Теку на помощь къ нимъ, прошу, повелѣваю,
Къ Ордынцамъ вопiю, къ Россiянамъ взываю;
Смирилися враги, и буря и вода.
По томъ склонилъ мое стремленiе сюда.
255 Я зналъ, что воинство отъ глада изтлѣвало,
И воздухъ васъ мертвилъ и солнце убивало;
Врачебную траву и пищу вамъ принесъ.
Но только я вступилъ въ дремучiй близкiй лѣсъ,
Тамъ старецъ нѣкакiй предсталъ передо мною,
260 Онъ есть свиданiя съ моимъ Царемъ виною....
Полстадiи прешли бесѣдуя они,
И видятъ межъ древесъ сверкающи огни,
Къ которымъ спутники чѣмъ ближе подвизались,
Тѣмъ далѣе огни отъ оныхъ уклонялись:
265 И вдругъ склубившись ихъ къ пещерѣ привели:
Лежаща старца тамъ на камнѣ обрѣли:
На персяхъ у него какъ ленъ брада лежала,
Премудрость на его лицѣ изображала;
Священну книгу онъ, чело склоня, читалъ;
270 Увидя предъ собой пришельцевъ, бодръ возсталъ.

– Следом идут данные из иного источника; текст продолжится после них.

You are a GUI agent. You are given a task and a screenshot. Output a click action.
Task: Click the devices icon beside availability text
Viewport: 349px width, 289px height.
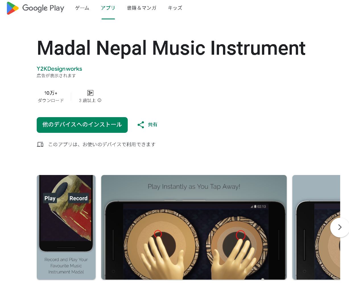pyautogui.click(x=40, y=145)
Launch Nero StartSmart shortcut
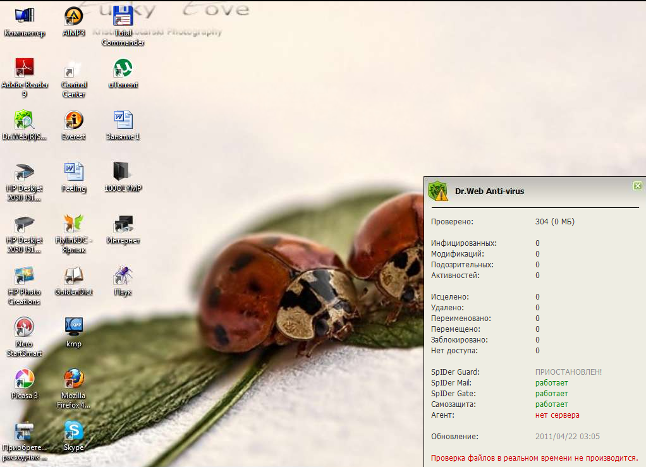This screenshot has width=646, height=467. pos(24,327)
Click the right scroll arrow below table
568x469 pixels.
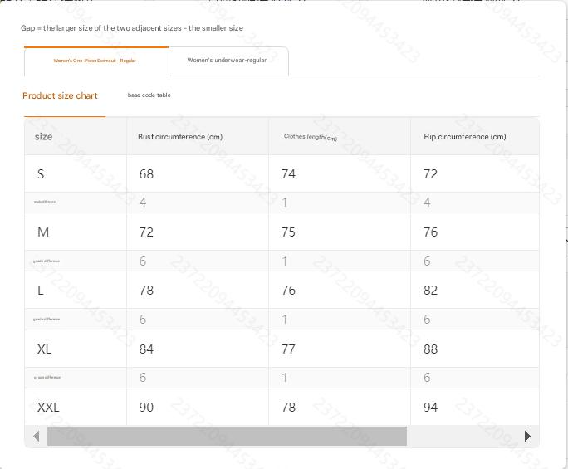click(x=527, y=436)
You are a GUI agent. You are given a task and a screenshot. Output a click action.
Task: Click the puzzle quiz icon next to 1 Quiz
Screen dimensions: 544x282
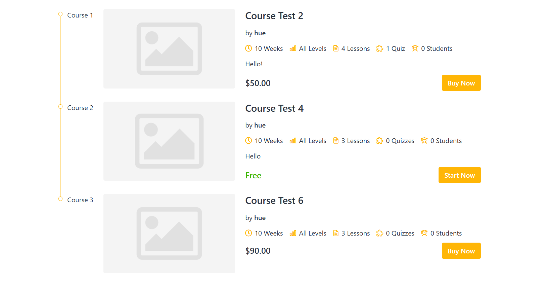[x=380, y=48]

Прiятнымъ воздухъ весь наполнился зефиромъ,
И старецъ рекъ Царю: Гряди въ пустыню съ миромъ!
Какъ въ солнечныхъ лучахъ играюще стекло,
Покрылось Царское веселiемъ чело:
275 Но стыдъ при радости въ лицѣ изобразился:
Сiяньемъ озаренъ, рукою онъ закрылся,
Позналъ во старцѣ онъ пустынника сего,
Который въ путь нейти увѣщавалъ его,
И щитъ ему вручилъ; онъ рекъ: взирать не смѣю,
280 Я сердца чистаго, о старче! не имѣю;
Сумнѣньемъ и тоской терзается оно;
Твое свѣтло какъ день, мое какъ нощь темно,
Могу ль бесѣдовать? ... Душевну видя муку,
Пустынннкъ простиралъ ко Iоанну руку,
285 И возвѣстилъ ему: печаль твою забудь,
Примѣромъ мужества главамъ вѣнчаннымъ будь,
Ты крѣпостью своей, терпѣнiемъ, бѣдами,
Какъ злато чрезъ огонь, очистилъ духъ трудами;
Но паче тѣмъ себя во славѣ утвердилъ,
290 Что льстящую тебѣ фортуну побѣдилъ;
Безбожiе ты зрѣлъ подъ видомъ Махомета:
И естьли бы его не отженилъ совѣта,
Тебя бы страшный громъ мгновенно поразилъ,
И въ бездну вѣчныхъ мукъ на вѣки погрузилъ.
295 Теперь противъ страстей возставъ какъ храбрый воинъ,
Небесъ вниманiя и славы ты достоинъ;
Они велѣли мнѣ гремящею трубой,
Твой разумъ испытать, бесѣдуя съ тобой:
Се каменна гора, се поле передъ нами;
300 Тамъ видишь ты стези усыпанны цвѣтами;
Зефиры царствуютъ, утѣхи видны тутъ;
Подъ тѣнью мачтовыхъ древесъ они живутъ;
Безцѣнны бисеры идущимъ предлагаютъ,
Вѣнцы на нихъ кладутъ, въ нихъ страсти возжигаютъ;
305 Которы наконецъ преобращаясь въ ядъ,
Изъ сихъ прекрасныхъ мѣстъ влекутъ идущихъ въ адъ.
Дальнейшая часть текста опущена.